• _WHAT IS REQUIRED_:
Format the items from the line containing "Task: Select 2.1 Ingredients entry" through the line containing "Action: pyautogui.click(x=679, y=225)", both included, as a JSON list of strings with one string per line and blank lines omitted. Leave the pictures out of the output.

• _INFORMATION SUPPLIED_:
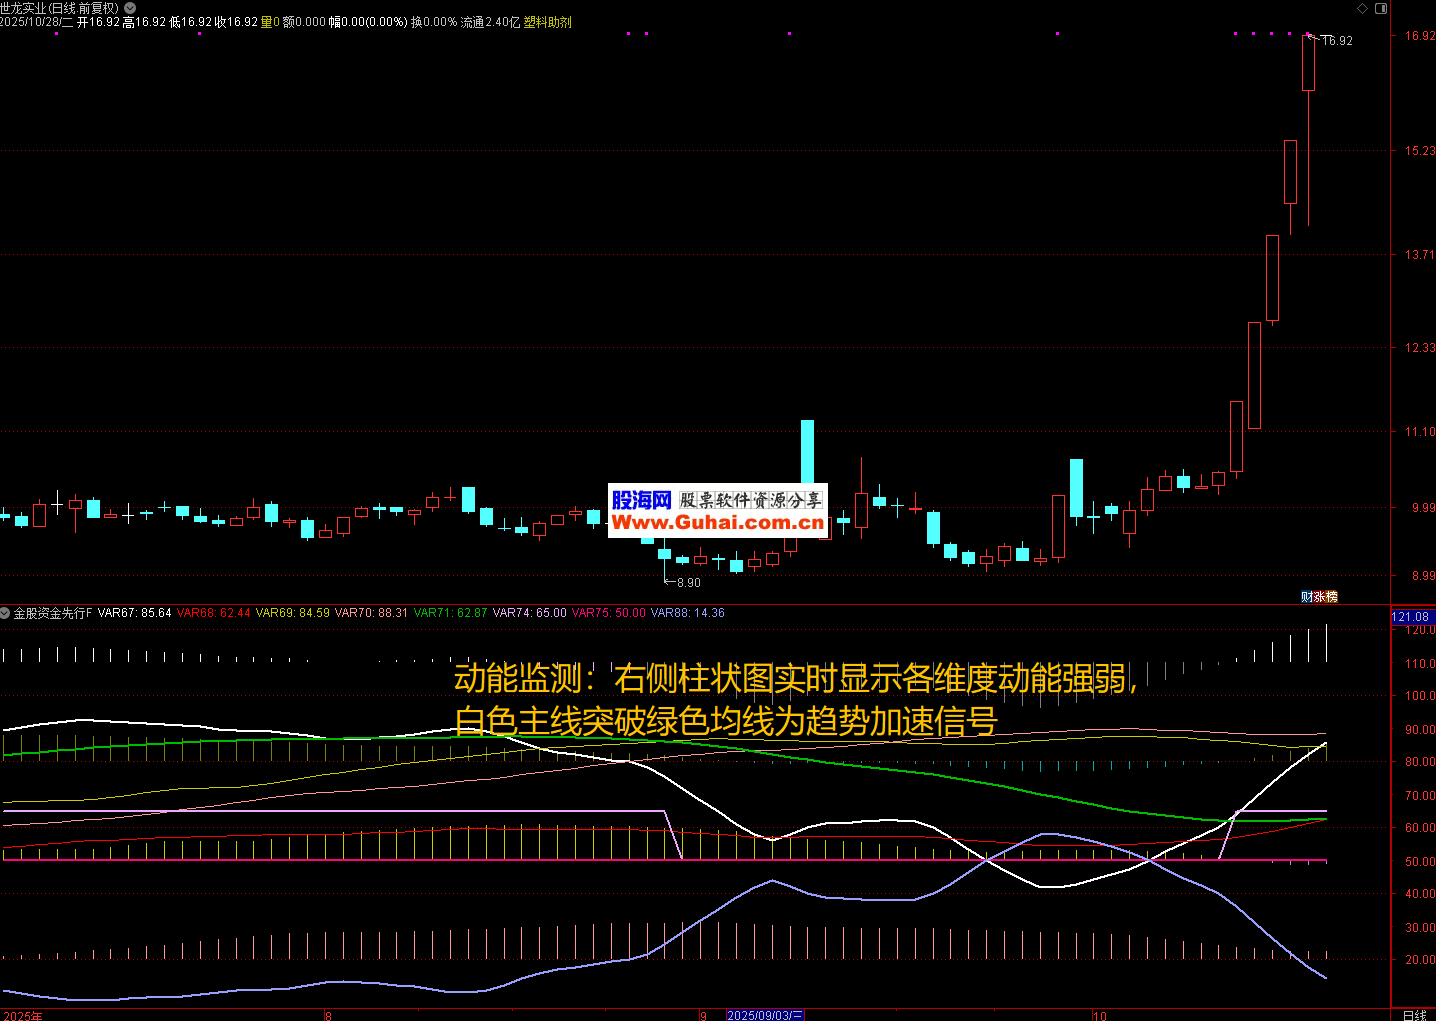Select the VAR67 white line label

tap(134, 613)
---
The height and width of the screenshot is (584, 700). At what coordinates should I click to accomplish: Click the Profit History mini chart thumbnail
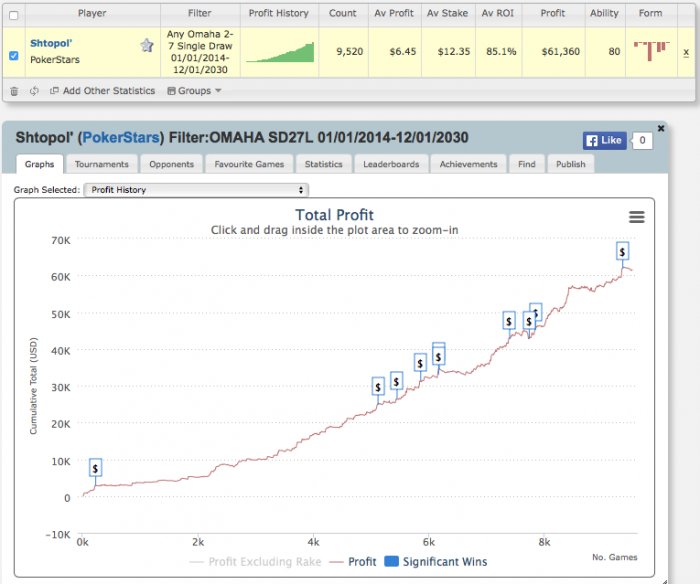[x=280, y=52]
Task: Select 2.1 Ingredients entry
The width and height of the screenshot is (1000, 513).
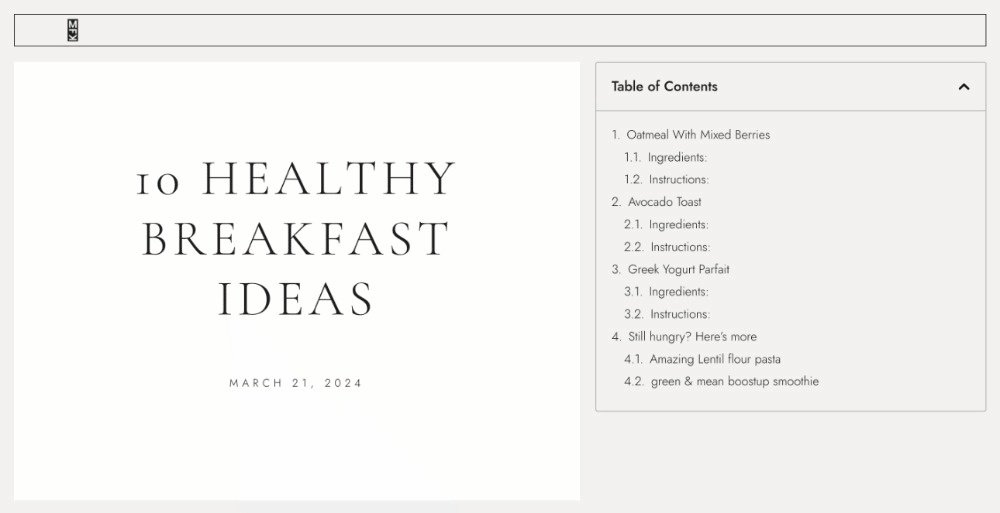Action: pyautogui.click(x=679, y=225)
==
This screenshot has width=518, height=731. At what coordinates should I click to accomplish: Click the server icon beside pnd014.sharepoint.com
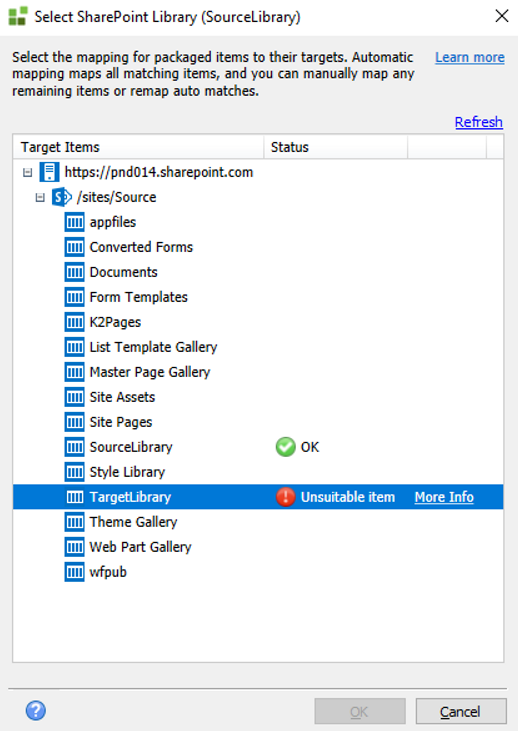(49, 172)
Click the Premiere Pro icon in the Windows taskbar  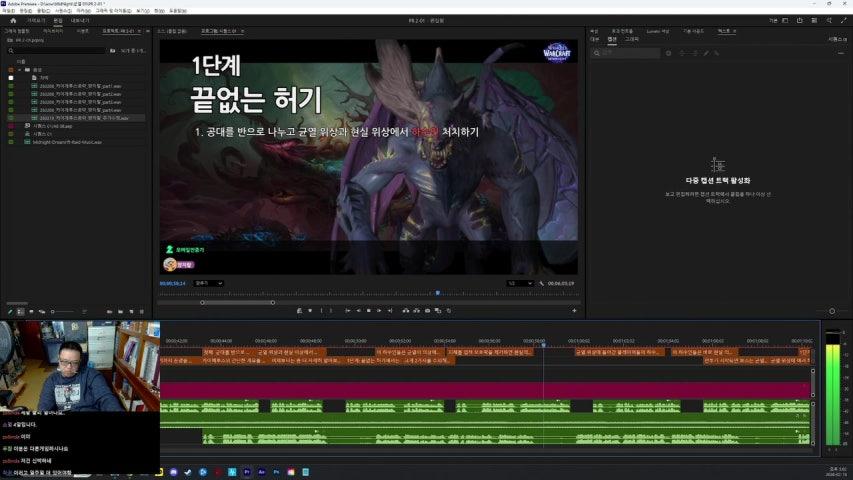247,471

• _EXERCISE RESULT_:
[
  "Task: Select 2.1 Ingredients entry",
  "The width and height of the screenshot is (1000, 513).",
  "Action: pyautogui.click(x=679, y=225)"
]